We continue to have even more novel ways to manage symptoms, particularly symptoms that don’t benefit or respond well to our classic dopaminergic-based drugs. But we also have a really robust set of trials going after disease modification, [but] nothing has yet gone over that goal line. There’s no treatment anywhere in the world that’s been approved that goes after the underlying disease course.
We have specific trials that are targeting Parkinson’s with LRRK2 [mutations], Parkinson’s with GBA. It’s not where the cancer field is, but it’s starting to look a little bit more like, ‘Wow, we have some real tangible ways where we can see that a target, a biological target, is playing a role in Parkinson’s disease manifestation and can we alter that target directly.’ Shifting from managing symptoms to actually going after these biological targets is huge.
PNT: How is your emphasis on the business of science making the transition from bench to bedside faster?
DB: I do think there is science and the business of science, and so it’s understanding how an idea kind of starts as a spark and not wanting to choke down the flame of that spark. You still have to be practical and figure: ‘OK, but what does it take?’
In our parlance, we refer to that as de-risking an idea. What are the smart steps to put as much data around that concept, and keep showing that positive data to as many possible investors, so that you give ideas as much chance as possible?
PNT: Why, as a Parkinson’s organization, have you also expressed an interest in Alzheimer’s?
DB: I think a lot of the field in neuroscience thinks that Alzheimer’s is a little further ahead. It’s certainly further ahead in terms of capital that’s been deployed in the last 20 to 30 years.
One area where Alzheimer’s is definitely ahead is being able to visualize the pathology that’s relevant in Alzheimer’s in a living brain, and getting insights like that just transform how drug development gets executed. Why that matters is if you can make insights around how to think about targeting an area in the brain and what the implications are for who should be in your trial, how many people should be in the trial, and how long you need to follow them.
These are all things that can come from those kinds of insights, being able to visualize something in the brain. It transforms how you design your trial, and who you pick to go into it.
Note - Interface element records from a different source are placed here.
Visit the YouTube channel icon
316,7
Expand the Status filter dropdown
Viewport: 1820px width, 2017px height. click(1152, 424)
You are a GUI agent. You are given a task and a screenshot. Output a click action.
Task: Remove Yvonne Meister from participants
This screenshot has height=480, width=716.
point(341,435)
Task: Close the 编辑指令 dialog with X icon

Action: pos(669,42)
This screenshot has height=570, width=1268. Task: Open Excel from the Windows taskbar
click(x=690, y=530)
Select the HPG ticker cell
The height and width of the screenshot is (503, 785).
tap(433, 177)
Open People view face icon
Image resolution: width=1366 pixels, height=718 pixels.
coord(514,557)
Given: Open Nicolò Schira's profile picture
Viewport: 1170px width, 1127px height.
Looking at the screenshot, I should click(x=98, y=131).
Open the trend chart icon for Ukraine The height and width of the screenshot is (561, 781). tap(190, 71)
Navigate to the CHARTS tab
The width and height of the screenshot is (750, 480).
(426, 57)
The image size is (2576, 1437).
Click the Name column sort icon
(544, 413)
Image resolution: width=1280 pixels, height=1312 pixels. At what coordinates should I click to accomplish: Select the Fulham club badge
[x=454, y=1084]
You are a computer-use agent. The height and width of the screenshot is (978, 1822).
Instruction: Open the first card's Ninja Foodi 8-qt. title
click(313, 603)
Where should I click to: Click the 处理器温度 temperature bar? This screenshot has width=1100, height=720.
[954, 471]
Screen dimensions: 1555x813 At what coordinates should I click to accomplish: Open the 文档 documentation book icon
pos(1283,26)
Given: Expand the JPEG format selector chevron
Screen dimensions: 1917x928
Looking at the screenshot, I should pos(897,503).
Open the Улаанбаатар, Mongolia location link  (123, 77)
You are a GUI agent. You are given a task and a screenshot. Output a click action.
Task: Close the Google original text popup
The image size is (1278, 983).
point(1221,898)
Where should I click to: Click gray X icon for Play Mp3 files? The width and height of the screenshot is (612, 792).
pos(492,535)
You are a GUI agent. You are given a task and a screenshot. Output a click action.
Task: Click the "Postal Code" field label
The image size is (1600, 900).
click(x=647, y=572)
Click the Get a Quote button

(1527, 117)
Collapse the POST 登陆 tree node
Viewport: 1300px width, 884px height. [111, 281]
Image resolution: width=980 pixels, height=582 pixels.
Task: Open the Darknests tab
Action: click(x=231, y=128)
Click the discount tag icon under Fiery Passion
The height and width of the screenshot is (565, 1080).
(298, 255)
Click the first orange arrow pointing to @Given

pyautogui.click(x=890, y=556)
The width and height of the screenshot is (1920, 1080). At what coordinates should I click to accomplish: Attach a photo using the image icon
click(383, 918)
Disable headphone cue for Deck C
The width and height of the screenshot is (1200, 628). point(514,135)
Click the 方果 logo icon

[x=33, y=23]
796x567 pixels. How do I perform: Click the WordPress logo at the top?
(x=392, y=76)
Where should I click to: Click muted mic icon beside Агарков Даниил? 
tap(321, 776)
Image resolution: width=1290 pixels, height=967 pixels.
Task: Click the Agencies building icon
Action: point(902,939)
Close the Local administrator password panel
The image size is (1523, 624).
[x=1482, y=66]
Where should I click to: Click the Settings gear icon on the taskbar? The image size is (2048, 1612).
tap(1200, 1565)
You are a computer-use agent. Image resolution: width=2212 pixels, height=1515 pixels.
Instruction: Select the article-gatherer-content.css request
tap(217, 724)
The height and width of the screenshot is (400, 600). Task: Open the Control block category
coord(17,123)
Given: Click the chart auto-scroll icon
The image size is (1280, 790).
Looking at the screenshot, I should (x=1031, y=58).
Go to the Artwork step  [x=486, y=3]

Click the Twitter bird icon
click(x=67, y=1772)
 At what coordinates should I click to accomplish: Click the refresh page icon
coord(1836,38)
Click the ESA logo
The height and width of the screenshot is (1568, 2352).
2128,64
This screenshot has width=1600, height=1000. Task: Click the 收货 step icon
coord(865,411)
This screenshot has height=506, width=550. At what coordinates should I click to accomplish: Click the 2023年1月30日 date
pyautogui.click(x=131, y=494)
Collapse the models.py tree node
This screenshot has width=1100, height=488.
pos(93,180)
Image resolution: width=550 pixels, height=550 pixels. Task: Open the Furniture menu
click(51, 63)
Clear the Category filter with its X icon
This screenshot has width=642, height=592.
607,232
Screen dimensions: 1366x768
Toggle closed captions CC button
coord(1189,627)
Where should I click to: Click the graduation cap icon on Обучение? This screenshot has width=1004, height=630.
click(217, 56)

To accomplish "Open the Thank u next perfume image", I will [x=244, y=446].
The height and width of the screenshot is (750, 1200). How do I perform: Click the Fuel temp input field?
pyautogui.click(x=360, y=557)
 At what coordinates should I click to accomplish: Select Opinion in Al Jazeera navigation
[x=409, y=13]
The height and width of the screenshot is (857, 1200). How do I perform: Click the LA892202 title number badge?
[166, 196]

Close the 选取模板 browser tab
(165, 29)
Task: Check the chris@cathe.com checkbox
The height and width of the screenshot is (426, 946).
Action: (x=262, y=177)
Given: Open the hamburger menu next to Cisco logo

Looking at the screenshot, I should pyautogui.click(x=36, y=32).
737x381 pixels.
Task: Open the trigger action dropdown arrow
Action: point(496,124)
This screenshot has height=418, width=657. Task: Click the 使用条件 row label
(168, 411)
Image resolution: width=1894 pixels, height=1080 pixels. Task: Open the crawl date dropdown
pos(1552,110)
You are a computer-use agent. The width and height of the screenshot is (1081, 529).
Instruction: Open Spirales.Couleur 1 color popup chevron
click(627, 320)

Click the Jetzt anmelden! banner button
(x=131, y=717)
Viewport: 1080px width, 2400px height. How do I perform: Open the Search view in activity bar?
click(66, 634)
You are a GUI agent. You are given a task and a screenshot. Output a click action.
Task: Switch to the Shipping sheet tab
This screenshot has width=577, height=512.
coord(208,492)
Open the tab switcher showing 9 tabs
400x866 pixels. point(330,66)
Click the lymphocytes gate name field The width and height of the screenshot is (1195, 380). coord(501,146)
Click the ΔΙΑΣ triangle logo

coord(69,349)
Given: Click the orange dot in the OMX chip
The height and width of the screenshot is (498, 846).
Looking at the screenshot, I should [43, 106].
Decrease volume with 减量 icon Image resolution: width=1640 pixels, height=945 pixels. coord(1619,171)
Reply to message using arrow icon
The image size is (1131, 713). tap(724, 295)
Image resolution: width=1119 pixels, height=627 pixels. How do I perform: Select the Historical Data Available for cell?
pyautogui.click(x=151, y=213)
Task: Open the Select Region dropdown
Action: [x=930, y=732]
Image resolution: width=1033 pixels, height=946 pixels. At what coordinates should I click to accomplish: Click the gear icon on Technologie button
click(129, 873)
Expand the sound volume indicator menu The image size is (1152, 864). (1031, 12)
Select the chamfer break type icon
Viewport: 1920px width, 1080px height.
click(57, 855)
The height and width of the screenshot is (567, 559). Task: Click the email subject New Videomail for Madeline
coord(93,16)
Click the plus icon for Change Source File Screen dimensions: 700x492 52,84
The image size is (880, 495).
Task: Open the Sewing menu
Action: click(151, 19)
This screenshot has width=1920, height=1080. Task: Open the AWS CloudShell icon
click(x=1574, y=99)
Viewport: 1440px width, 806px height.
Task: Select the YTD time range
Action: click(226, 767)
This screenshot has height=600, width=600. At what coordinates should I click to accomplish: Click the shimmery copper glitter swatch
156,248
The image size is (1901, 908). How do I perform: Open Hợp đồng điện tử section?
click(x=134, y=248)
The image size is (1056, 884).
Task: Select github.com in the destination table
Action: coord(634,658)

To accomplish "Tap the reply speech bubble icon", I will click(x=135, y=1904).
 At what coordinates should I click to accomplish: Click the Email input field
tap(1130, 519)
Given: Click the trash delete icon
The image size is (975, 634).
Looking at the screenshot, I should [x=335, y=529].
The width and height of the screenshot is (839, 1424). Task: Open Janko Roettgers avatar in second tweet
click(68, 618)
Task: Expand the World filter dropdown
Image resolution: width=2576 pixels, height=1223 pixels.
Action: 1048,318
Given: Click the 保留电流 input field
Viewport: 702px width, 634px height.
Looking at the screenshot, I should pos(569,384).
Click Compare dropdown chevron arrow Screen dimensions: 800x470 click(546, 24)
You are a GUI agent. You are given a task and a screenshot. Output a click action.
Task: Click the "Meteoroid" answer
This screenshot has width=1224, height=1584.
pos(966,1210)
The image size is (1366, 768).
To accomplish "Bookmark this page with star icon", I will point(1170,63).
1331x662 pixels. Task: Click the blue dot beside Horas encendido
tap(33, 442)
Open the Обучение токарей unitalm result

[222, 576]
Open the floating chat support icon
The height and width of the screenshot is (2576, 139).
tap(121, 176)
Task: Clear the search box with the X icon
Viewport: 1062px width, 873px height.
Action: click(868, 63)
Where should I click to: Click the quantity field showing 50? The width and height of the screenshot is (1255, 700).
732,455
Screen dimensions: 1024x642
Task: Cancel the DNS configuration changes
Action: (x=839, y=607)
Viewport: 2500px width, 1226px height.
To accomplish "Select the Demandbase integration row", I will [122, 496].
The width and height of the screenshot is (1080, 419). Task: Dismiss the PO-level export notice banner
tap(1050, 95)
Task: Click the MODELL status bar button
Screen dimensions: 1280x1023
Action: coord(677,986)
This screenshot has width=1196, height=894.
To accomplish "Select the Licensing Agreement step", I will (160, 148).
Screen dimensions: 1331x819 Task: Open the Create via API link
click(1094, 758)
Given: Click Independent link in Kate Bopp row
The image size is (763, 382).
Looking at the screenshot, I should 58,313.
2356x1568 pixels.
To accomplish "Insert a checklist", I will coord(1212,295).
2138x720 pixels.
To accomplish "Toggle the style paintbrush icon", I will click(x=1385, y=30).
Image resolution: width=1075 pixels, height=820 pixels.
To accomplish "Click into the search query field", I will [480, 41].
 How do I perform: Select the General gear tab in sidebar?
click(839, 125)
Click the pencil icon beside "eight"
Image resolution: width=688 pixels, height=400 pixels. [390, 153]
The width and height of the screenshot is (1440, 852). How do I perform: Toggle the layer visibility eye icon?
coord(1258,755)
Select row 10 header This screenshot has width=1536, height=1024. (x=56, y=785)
We would love to see that parallel kind of achievement, and we’re going after it — being able to visualize, for instance, the clumped alpha synuclein in the brain of living Parkinson’s patients. We’ve known for a while [that] if we could get that, it would be a game-changer. And we’ve spent tens of millions of dollars going after it. But it’s just hard.
PNT: What was your goal for this year in terms of funding? What milestones are you hoping to hit for the foundation and Parkinson’s research in the next five years?
DB: Just like most nonprofits, we had to change some of the ways in which we raise money [in 2020]. Thousands of events ultimately got canceled when it was all said and done, small and large. And that certainly impacted how we raise money, but it also impacted just staying connected to our community.
I found the resilience of our community impressive. I mean, this has been a challenging year for so many, but among people for whom we are one of their top causes, we can see it in our numbers — while the number of gifts is down, the size of the gifts have gone up.
We have funded over a billion dollars worth of research since we started in 2000. And to be honest, if you had me put a number on it, I couldn’t have imagined this. But no surprise, a billion dollars doesn’t go so far in research. So when I look at what’s been accomplished with that, I’m really proud. Having a transformed pipeline with the diversity that we talked about before is a pretty good place to be.
I’d imagine in the next five years, we have a chance that something in disease modification may get over the goal line.